Wciąż nie ruszyły zapowiadane na poniedziałek kontrole zarządzanych przez miasto kamienic zagrażających lokatorom. Wydłuża się za to lista budynków do sprawdzenia. Tymczasem w środę do ocalałych części kamienicy przy Lubartowskiej 45 mają wejść lokatorzy

Przegląd budynków zarządzanych przez miasto nakazał prezydent Lublina po środowej katastrofie przy ul. Lubartowskiej 45, gdzie wskutek zawalenia się stropów w części kamienicy ranna została jedna osoba.

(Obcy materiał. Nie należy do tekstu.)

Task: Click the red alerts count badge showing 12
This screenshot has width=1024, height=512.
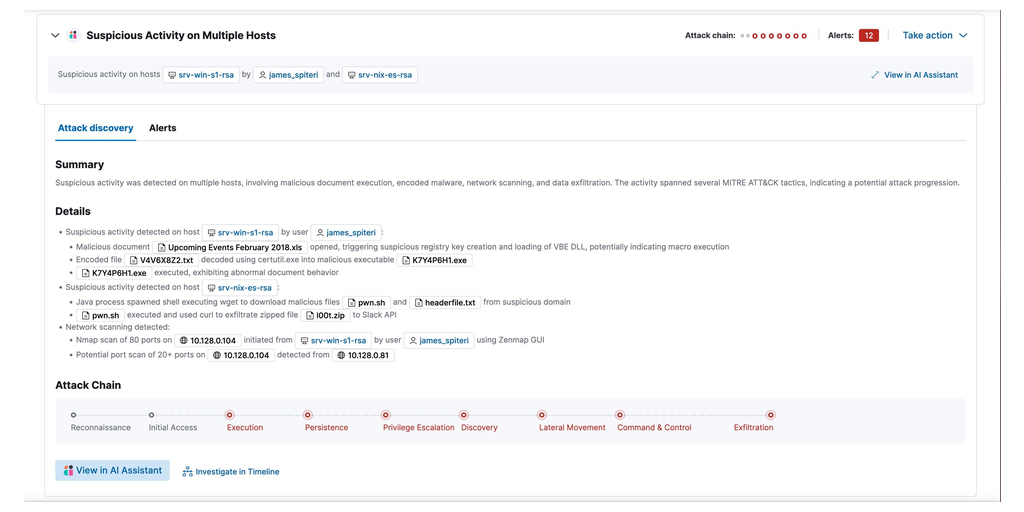Action: (868, 36)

– Od poniedziałku ekipy w idą teren i będą prowadzić kontrole – poinformował w miniony piątek Henryk Łacek, dyrektor Zarządu Nieruchomości Komunalnych.

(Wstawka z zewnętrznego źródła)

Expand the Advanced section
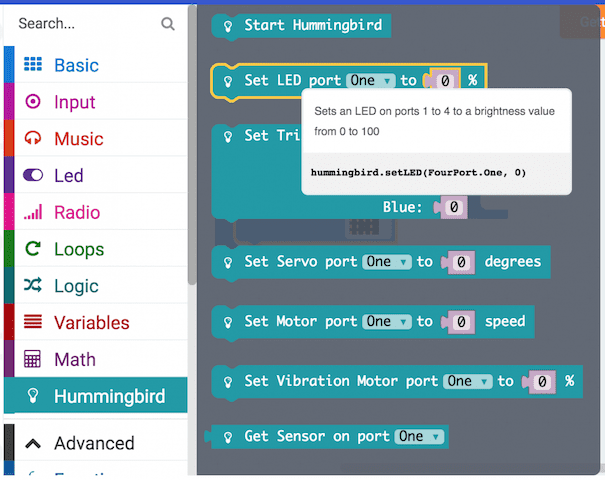Screen dimensions: 605x480 [93, 443]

Ale w poniedziałek jedynie ustalono listę budynków do zbadania i wyłoniono kontrolerów. We wtorek rozwieszono kartki z informacją o planowanych wizytach. – Musimy o tym wcześniej powiadomić, żeby nie zastać pustych mieszkań – wyjaśnia Łukasz Bilik, rzecznik ZNK. – Kontrole zaczną się w czwartek.

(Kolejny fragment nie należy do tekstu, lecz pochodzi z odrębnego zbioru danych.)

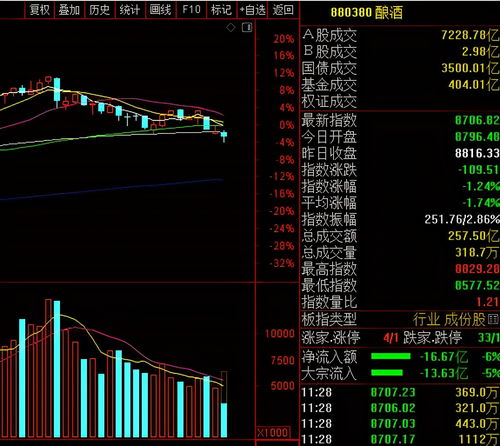Image resolution: width=500 pixels, height=446 pixels.
Task: Click the 880380 酿酒 index title
Action: (x=366, y=13)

Znacznie wydłuża się za to lista obiektów do zbadania. Jeszcze w piątek była mowa o „około 45 budynkach”. We wtorek już o 72.
Wszystkie te budynki już w 2013 r. oceniono jako te, „w których występuje zagrożenie dla zdrowia lub życia lokatorów”. Taki był wniosek z przeprowadzonej wtedy obowiązkowej, pięcioletniej kontroli okresowej. Dodajmy, że 6 ze wspomnianych 72 budynków to obiekty teoretycznie niezamieszkałe i tam sprawdzone będą także zabezpieczenia przed dostępem osób postronnych.
Tymczasem w ocalałych częściach kamienicy, w której doszło w środę do katastrofy budowlanej, sprawdzano we wtorek stan instalacji. – Na nasze zlecenie przyłączana jest instalacja elektryczna, gaz, woda – raportuje Bilik. – W środę będziemy chcieli wejść z lokatorami do budynku i posprawdzać lokale.
Nie wszyscy jednak mają gdzie wracać. Dwie rodziny z rozebranej części budynku trafią do lokali zastępczych od miasta. Takie lokale dostaną najprawdopodobniej również lokatorzy trzech innych mieszkań, które mają być wyłączone z użytkowania przez nadzór budowlany. Chodzi o lokale położone tuż obok rozebranej części kamienicy.
– W dalszym ciągu czekamy na formalną decyzję Wojewódzkiego Inspektoratu Nadzoru Budowlanego – informuje Beata Krzyżanowska, rzecznik prezydenta Lublina. – Ta decyzja potwierdzi, czy najemcy z trzech mieszkań będą mieli wskazane lokale zastępcze.